### REQUIRED WORK
No pictures go in the copy; retype exactly the lines from the one with "Given: Select the Parameters page" through the last line of the records.

### PROVIDED RECORDS
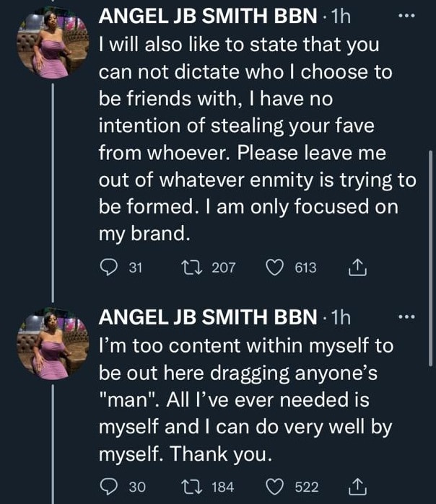Retweet the first tweet with 207 retweets
Viewport: 436px width, 504px height.
(192, 268)
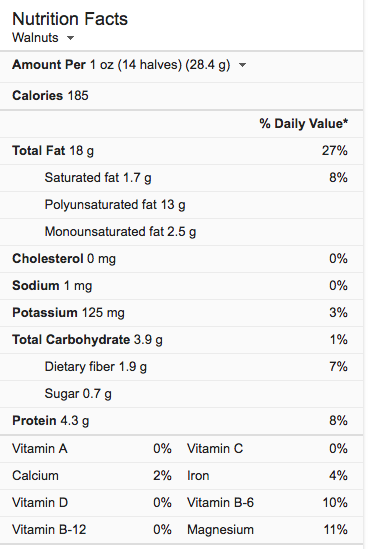The height and width of the screenshot is (549, 368).
Task: Click the Magnesium 11% value
Action: point(335,529)
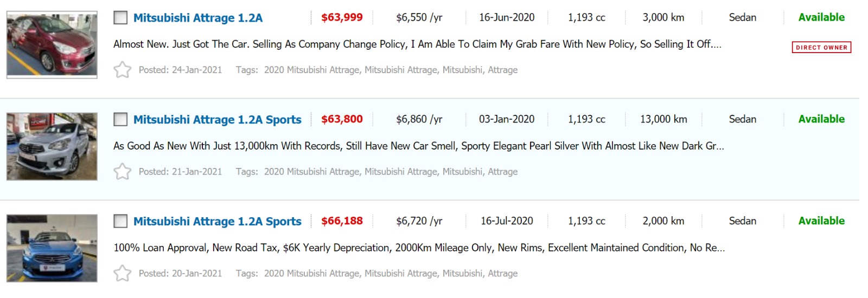The image size is (868, 298).
Task: View the silver Attrage car photo
Action: 52,146
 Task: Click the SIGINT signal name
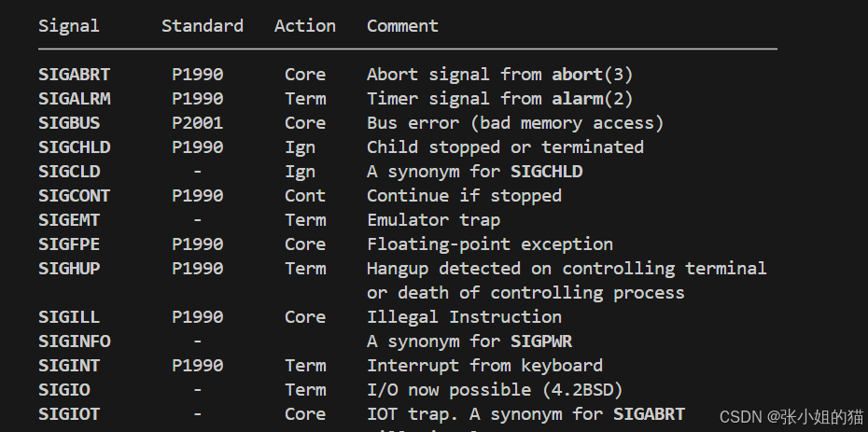click(69, 366)
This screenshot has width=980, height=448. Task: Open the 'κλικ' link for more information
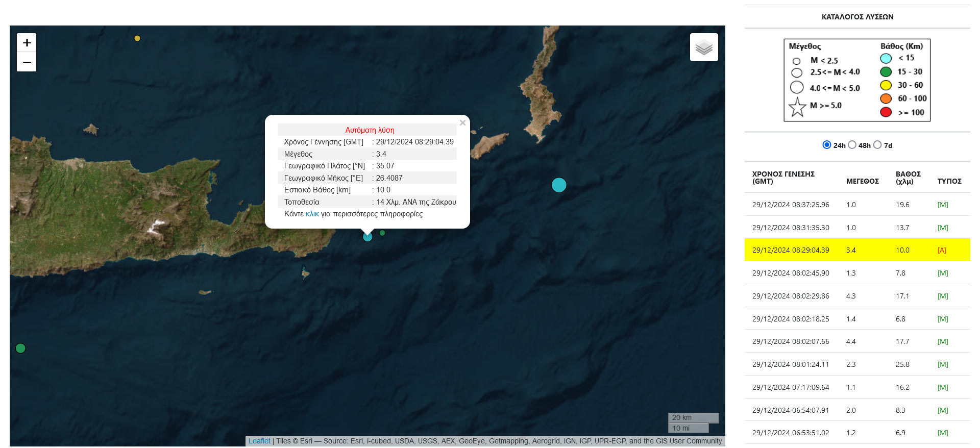coord(312,214)
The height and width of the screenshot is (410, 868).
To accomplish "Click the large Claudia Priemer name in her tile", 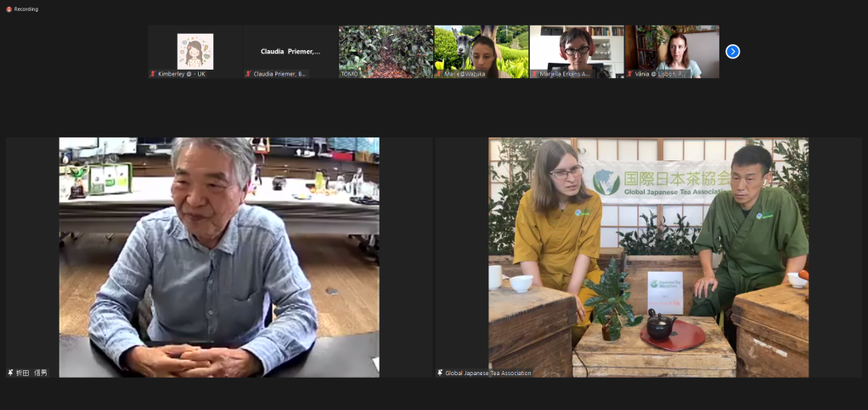I will (290, 52).
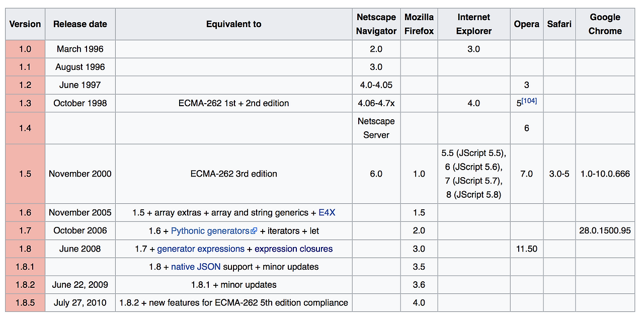This screenshot has width=644, height=317.
Task: Open the native JSON link
Action: tap(196, 267)

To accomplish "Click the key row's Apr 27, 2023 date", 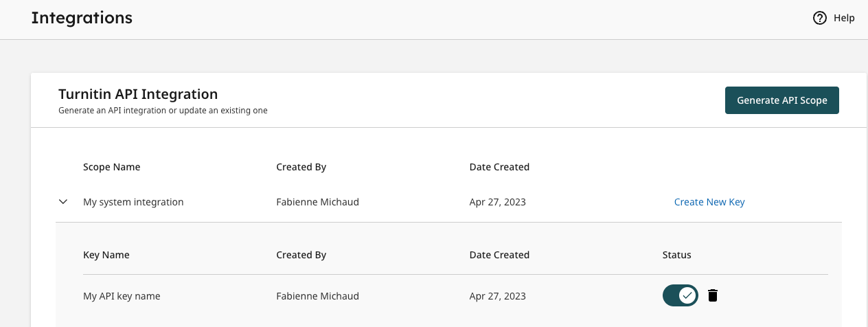I will click(x=497, y=296).
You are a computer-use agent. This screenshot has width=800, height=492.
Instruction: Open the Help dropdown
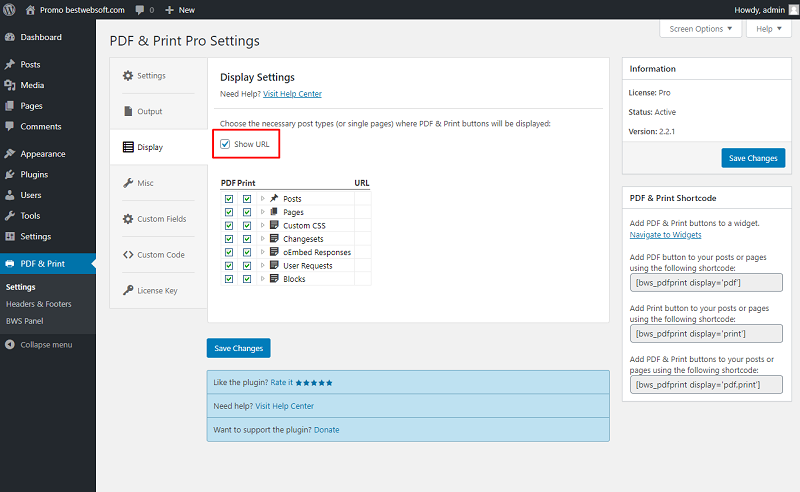coord(768,29)
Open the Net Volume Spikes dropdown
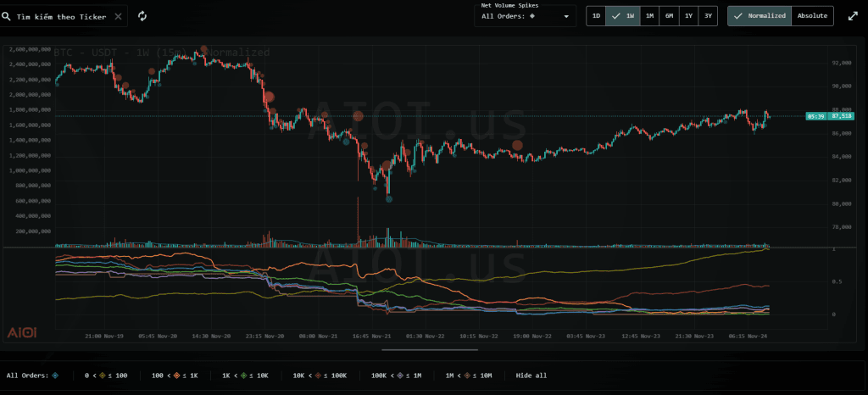 (526, 16)
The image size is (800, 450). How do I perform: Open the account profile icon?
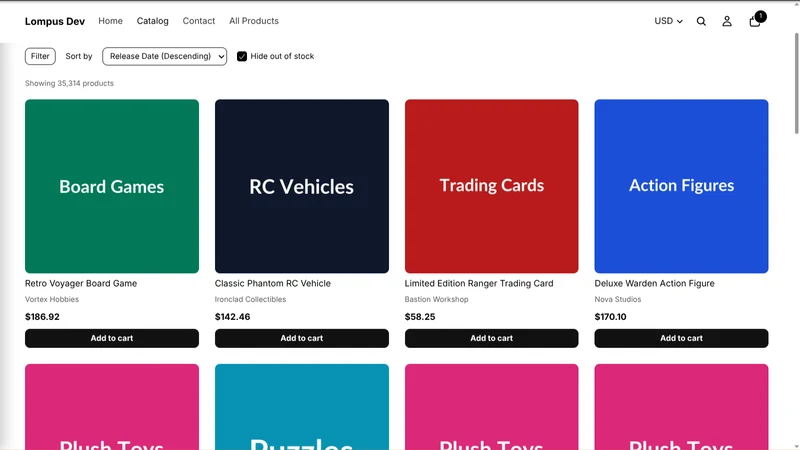727,21
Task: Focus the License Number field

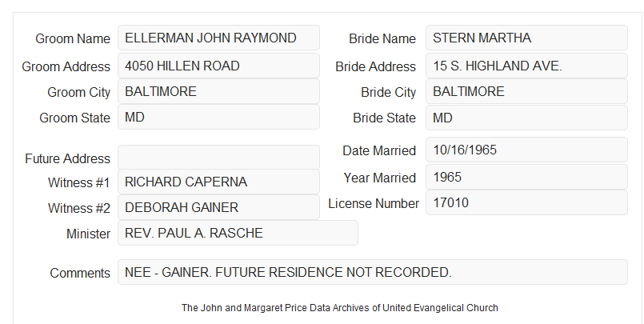Action: coord(526,202)
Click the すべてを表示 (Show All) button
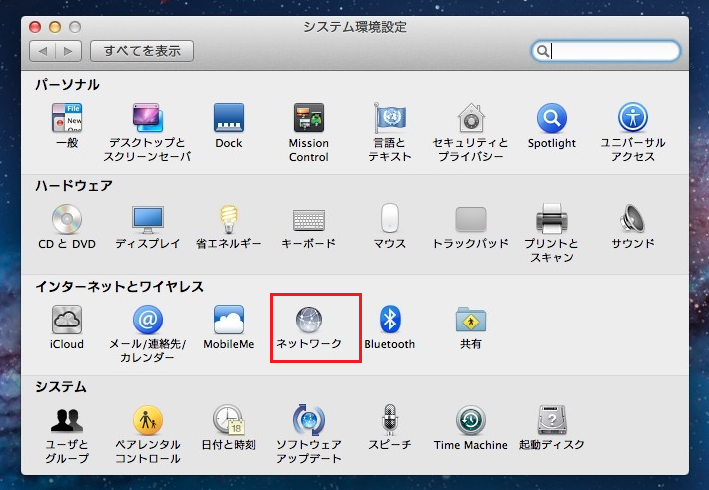 (x=141, y=50)
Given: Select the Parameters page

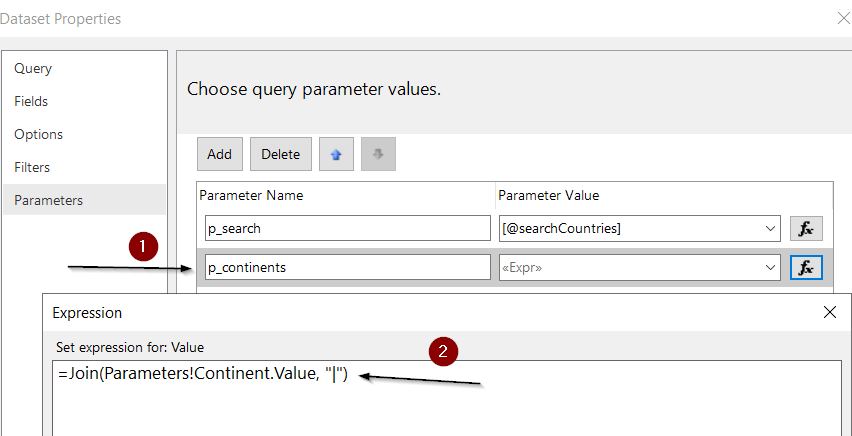Looking at the screenshot, I should pos(48,200).
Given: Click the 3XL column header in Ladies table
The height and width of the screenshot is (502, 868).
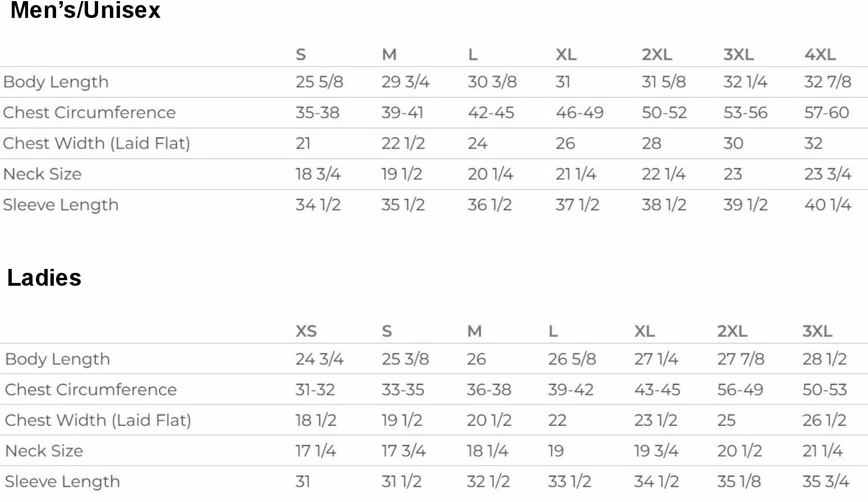Looking at the screenshot, I should (817, 331).
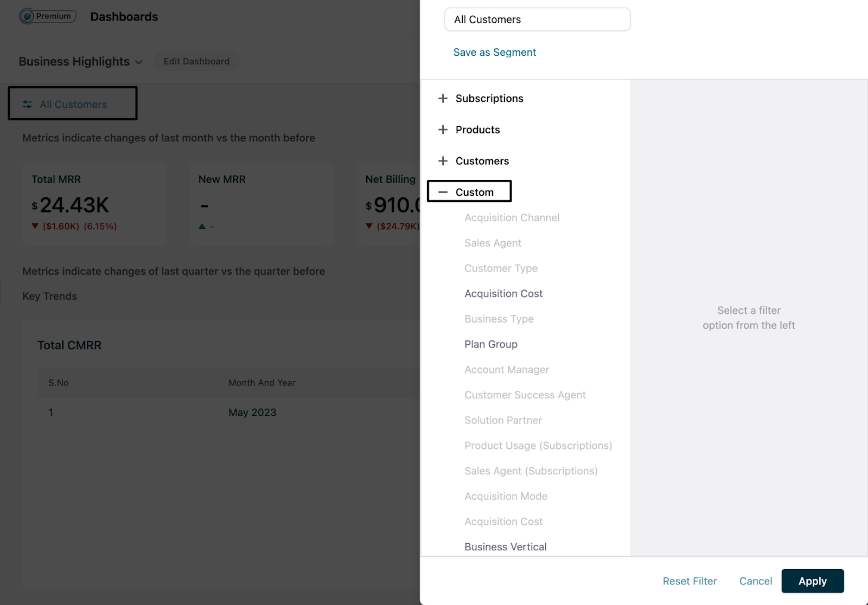
Task: Click the filter sliders icon
Action: pos(27,104)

### SOLVED PROBLEM
Given: Select the Parameters page

Looking at the screenshot, I should pos(48,200).
Given: Click the 3XL column header in Ladies table
The height and width of the screenshot is (502, 868).
Looking at the screenshot, I should (817, 331).
Task: Click the filter sliders icon
Action: pos(27,104)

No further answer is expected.